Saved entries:
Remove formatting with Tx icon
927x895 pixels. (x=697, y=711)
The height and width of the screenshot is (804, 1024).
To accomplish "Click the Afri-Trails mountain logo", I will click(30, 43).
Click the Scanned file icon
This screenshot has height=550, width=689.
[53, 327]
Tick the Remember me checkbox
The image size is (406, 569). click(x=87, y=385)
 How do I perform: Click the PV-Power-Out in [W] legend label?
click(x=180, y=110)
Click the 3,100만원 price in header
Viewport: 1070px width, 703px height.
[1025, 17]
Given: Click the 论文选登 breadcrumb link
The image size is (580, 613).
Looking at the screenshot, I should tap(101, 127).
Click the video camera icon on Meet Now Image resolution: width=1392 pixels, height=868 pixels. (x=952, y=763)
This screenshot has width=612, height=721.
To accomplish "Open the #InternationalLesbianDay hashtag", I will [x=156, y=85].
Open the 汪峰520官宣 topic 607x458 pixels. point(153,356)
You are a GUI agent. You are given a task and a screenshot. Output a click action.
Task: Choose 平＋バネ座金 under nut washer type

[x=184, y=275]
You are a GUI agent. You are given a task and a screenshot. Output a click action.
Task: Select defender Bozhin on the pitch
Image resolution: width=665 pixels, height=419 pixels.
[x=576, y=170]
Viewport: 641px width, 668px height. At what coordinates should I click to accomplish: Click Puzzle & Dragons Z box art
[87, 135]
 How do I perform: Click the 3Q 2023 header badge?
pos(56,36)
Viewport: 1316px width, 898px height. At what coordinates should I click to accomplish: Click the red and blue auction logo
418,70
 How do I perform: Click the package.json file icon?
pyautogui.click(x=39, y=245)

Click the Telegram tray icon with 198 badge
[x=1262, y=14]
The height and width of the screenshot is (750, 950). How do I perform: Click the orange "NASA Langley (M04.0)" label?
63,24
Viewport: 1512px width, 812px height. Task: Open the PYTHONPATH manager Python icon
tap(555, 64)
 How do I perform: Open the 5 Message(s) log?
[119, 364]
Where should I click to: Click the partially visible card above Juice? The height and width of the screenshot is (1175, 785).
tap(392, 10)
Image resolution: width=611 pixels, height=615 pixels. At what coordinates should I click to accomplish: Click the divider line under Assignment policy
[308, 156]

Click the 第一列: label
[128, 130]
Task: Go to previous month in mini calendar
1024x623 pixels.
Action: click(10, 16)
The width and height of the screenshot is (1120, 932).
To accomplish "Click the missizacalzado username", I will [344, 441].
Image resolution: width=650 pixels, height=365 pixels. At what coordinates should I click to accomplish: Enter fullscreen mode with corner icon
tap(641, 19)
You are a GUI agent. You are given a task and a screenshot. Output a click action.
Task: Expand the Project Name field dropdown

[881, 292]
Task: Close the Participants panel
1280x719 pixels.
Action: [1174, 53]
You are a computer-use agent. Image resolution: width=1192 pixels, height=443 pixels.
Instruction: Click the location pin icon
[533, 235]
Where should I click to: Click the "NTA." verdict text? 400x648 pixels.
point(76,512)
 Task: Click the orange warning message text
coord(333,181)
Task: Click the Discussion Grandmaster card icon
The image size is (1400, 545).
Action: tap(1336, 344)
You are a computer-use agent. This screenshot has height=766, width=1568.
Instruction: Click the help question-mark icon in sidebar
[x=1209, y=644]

WHAT IS BEING ASKED: Each entry is to be returned in full, character for character.

COMPLETED EXERCISE:
Remove formatting with Tx icon
927x895 pixels. (x=697, y=711)
The height and width of the screenshot is (804, 1024).
To accomplish "Click the Afri-Trails mountain logo", I will click(30, 43).
Click the Scanned file icon
This screenshot has height=550, width=689.
[53, 327]
Tick the Remember me checkbox
The image size is (406, 569). click(x=87, y=385)
 How do I perform: Click the PV-Power-Out in [W] legend label?
click(x=180, y=110)
Click the 3,100만원 price in header
Viewport: 1070px width, 703px height.
[1025, 17]
Given: Click the 论文选登 breadcrumb link
The image size is (580, 613).
Looking at the screenshot, I should tap(101, 127).
Click the video camera icon on Meet Now Image resolution: width=1392 pixels, height=868 pixels. (x=952, y=763)
This screenshot has width=612, height=721.
To accomplish "Open the #InternationalLesbianDay hashtag", I will [x=156, y=85].
Open the 汪峰520官宣 topic 607x458 pixels. point(153,356)
You are a GUI agent. You are given a task and a screenshot. Output a click action.
Task: Choose 平＋バネ座金 under nut washer type

[x=184, y=275]
You are a GUI agent. You are given a task and a screenshot. Output a click action.
Task: Select defender Bozhin on the pitch
Image resolution: width=665 pixels, height=419 pixels.
[x=576, y=170]
Viewport: 641px width, 668px height. At what coordinates should I click to accomplish: Click Puzzle & Dragons Z box art
[87, 135]
 How do I perform: Click the 3Q 2023 header badge?
pos(56,36)
Viewport: 1316px width, 898px height. At what coordinates should I click to accomplish: Click the red and blue auction logo
418,70
 How do I perform: Click the package.json file icon?
pyautogui.click(x=39, y=245)

Click the Telegram tray icon with 198 badge
[x=1262, y=14]
The height and width of the screenshot is (750, 950). How do I perform: Click the orange "NASA Langley (M04.0)" label?
63,24
Viewport: 1512px width, 812px height. Task: Open the PYTHONPATH manager Python icon
tap(555, 64)
 How do I perform: Open the 5 Message(s) log?
[119, 364]
Where should I click to: Click the partially visible card above Juice? The height and width of the screenshot is (1175, 785).
tap(392, 10)
Image resolution: width=611 pixels, height=615 pixels. At what coordinates should I click to accomplish: Click the divider line under Assignment policy
[308, 156]

Click the 第一列: label
[128, 130]
Task: Go to previous month in mini calendar
1024x623 pixels.
Action: click(10, 16)
The width and height of the screenshot is (1120, 932).
To accomplish "Click the missizacalzado username", I will [344, 441].
Image resolution: width=650 pixels, height=365 pixels. At what coordinates should I click to accomplish: Enter fullscreen mode with corner icon
tap(641, 19)
You are a GUI agent. You are given a task and a screenshot. Output a click action.
Task: Expand the Project Name field dropdown

[881, 292]
Task: Close the Participants panel
1280x719 pixels.
Action: [1174, 53]
You are a computer-use agent. Image resolution: width=1192 pixels, height=443 pixels.
Instruction: Click the location pin icon
[533, 235]
Where should I click to: Click the "NTA." verdict text? 400x648 pixels.
point(76,512)
 Task: Click the orange warning message text
coord(333,181)
Task: Click the Discussion Grandmaster card icon
The image size is (1400, 545).
Action: tap(1336, 344)
You are a computer-use agent. This screenshot has height=766, width=1568.
Instruction: Click the help question-mark icon in sidebar
[x=1209, y=644]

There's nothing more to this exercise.